Stiff, bewildered, filled with ecstasy, they finally unloaded in front of a big white building that looked like a hotel. They tried to see into the deep, mysterious darkness across the road, where boomed a great voice that called them, and where dashing spray loomed high like a waving phantom hand to beckon them now and again, and far-moving lights told of ships and a world beyond the one they knew,—a wide, limitless thing like eternity, universe, chaos.
With half-reluctant feet they turned away from the mysterious unseen lure and let themselves be led across an unbelievably wide veranda into the bright light of a hall, where everything was clean and shining, and a great fireplace filled with friendly flames gave cheer and welcome. The children stood bewildered in the brightness while two strange serving-maids unfastened their wraps and dust-cloaks and helped them take off their hats. Then they all sat around the fire, for Graham had come in by this time, and the maids brought trays of some delicious drink with little cakes and crackers, and tinkling ice, and straws to drink with. Doris almost fell asleep again, and was carried up-stairs by Shirley and put to bed in a pretty white crib she was too sleepy to look at, while Carol, Elizabeth, George, and Harley went with Graham across the road to look at the black, yawning cavern they called ocean, and to have the shore light-houses pointed out to them and named one by one.
They were all asleep at last, a little before midnight, in spite of the excitement over the spacious rooms, and who should have which. Think of it! Thirty rooms in the house, and every one as pretty as every other one! What luxury! And nobody to occupy them but themselves! Carol could hardly get to sleep. She felt as if she had dropped into a novel and was living it.
When Graham came out of his room the next morning the salt breeze swept invitingly through the hall and showed him the big front door of the upper piazza open and some one standing in the sunlight, with light, glowing garments, gazing at the sea in rapt enjoyment. Coming out softly, he saw that it was Shirley dressed in white, with a ribbon of blue at her waist and a soft pink color in her cheeks, looking off to sea.
He stood for a moment to enjoy the picture, and said in his heart that sometime, if he got his wish, he would have her painted so by some great artist, with just that little simple white dress and blue ribbon, her round white arm lifted, her small hand shading her eyes, the sunlight burnishing her brown hair into gold. He could scarcely refrain from going to her and telling her how beautiful she was. But when he stepped quietly up beside her only his eyes spoke, and brought the color deeper into her cheeks; and so they stood for some minutes, looking together and drawing in the wonder of God's sea.
"This is the first time I've ever seen it, you know," spoke Shirley at last, "and I'm so glad it was on Sunday morning. It will always make the day seem more holy and the sea more wonderful to think about. I like best things to happen on Sunday, don't you, because that is the best day of all?"
Graham looked at the sparkling sea all azure and pearls, realized the Sabbath quiet, and marvelled at the beauty of the soul of the girl, even as her feeling about it all seemed to enter into and become a part of himself.
"Yes, I do," said he. "I never did before, but I do now,—and always shall," he added under his breath.
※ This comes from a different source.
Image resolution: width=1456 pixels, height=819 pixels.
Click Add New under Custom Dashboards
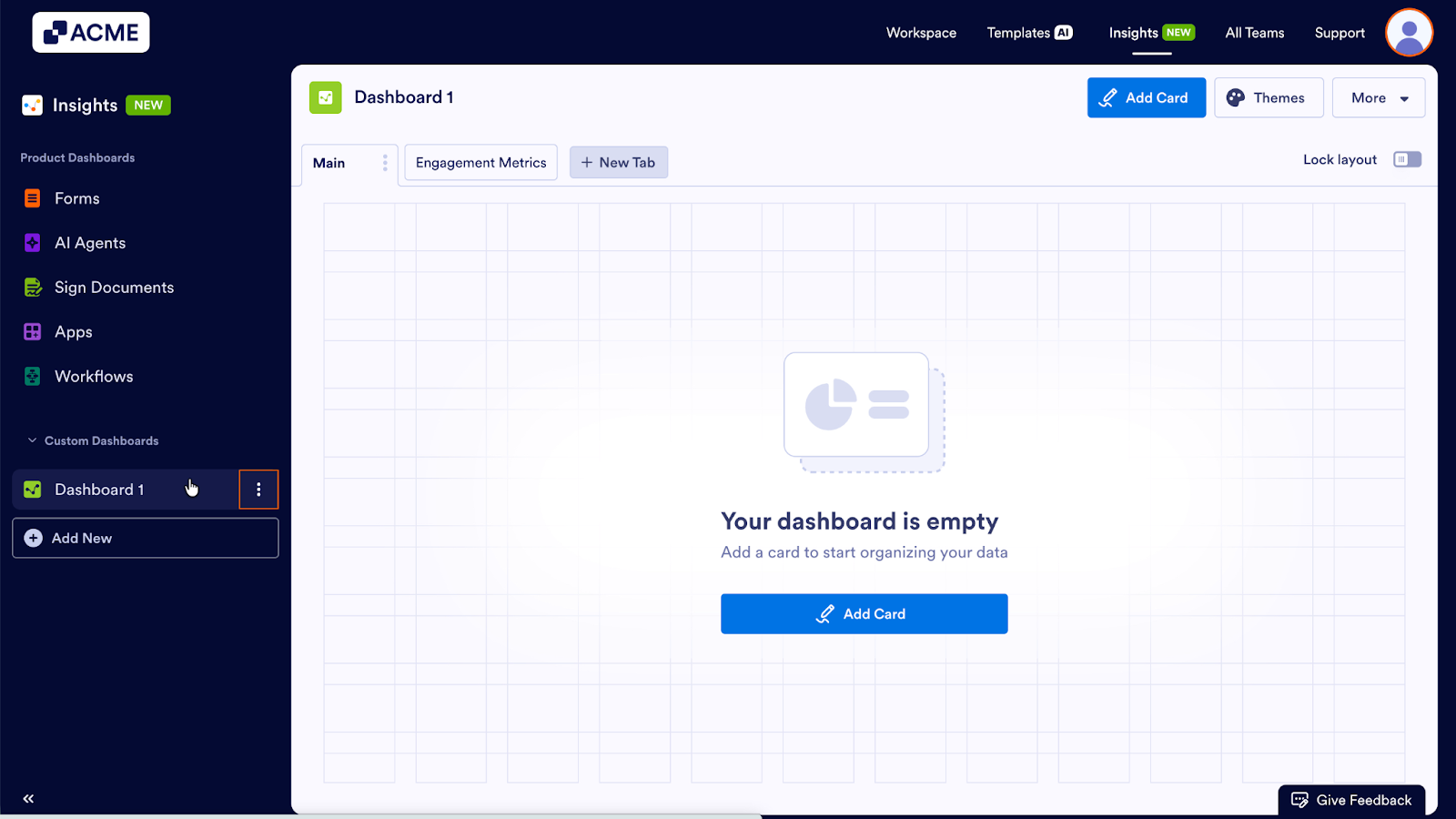point(145,538)
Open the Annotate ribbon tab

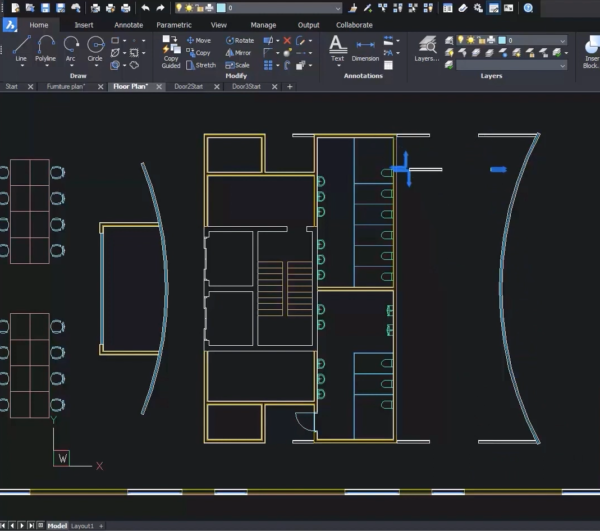128,25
That was almost as wonderful a Sabbath as the one they had spent in the woods a couple of weeks before. They walked and talked by the sea, and they went to a little Episcopal chapel, where the windows stood open for the chanting of the waves and the salt of the breeze to come in freely, and then they went out and walked by the sea again. Wherever they went, whether resting in some of the many big rockers on the broad verandas or walking on the hard smooth sand, or sitting in some cozy nook by the waves, they felt the same deep sympathy, the same conviction that their thoughts were one, the same wonderful thrill of the day and each other's nearness.
Somehow in the new environment Shirley forgot for a little that this young man was not of her world, that he was probably going back soon to the city to enter into a whirl of the winter's season in society, that other girls would claim his smiles and attentions, and she would likely be forgotten. She lost the sense of it entirely and companioned with him as joyously as if there had never been anything to separate them. Her mother, looking on, sighed, feared, smiled, and sighed again.